— INFORMATION SUPPLIED —
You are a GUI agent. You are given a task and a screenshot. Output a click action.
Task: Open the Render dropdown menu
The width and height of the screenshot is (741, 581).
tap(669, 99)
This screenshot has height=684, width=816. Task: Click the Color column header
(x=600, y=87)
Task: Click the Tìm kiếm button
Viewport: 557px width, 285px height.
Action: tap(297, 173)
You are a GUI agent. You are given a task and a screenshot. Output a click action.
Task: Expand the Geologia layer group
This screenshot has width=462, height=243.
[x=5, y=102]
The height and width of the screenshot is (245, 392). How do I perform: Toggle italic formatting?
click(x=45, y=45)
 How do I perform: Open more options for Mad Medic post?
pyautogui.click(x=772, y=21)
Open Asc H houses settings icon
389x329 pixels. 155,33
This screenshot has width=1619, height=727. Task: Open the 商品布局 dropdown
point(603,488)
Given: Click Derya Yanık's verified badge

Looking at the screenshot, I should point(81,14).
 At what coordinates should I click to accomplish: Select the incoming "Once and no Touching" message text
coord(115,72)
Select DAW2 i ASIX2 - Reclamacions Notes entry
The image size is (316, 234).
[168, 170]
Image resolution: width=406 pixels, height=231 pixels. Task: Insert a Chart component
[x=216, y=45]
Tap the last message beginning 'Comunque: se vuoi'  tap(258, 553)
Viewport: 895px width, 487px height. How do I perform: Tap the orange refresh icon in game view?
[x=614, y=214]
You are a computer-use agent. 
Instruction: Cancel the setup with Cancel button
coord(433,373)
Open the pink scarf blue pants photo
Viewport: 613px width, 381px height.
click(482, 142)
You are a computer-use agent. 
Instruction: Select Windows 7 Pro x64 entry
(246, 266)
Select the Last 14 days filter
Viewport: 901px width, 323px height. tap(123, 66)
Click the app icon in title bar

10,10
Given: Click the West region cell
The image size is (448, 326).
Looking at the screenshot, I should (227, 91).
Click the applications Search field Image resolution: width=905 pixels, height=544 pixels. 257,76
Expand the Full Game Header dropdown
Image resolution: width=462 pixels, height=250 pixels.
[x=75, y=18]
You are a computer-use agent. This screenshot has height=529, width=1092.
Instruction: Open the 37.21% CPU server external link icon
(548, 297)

— WORK TO COMPLETE —
In the answer, the lines from the first line of the data above through the line containing "Task: Click the Tìm kiếm button" must appear exactly as written, with nothing else.

— EXERCISE SOLUTION —
You are a GUI agent. You are given a task and a screenshot. Output a click action.
Task: Open the Render dropdown menu
The width and height of the screenshot is (741, 581).
tap(669, 99)
This screenshot has height=684, width=816. Task: Click the Color column header
(x=600, y=87)
Task: Click the Tìm kiếm button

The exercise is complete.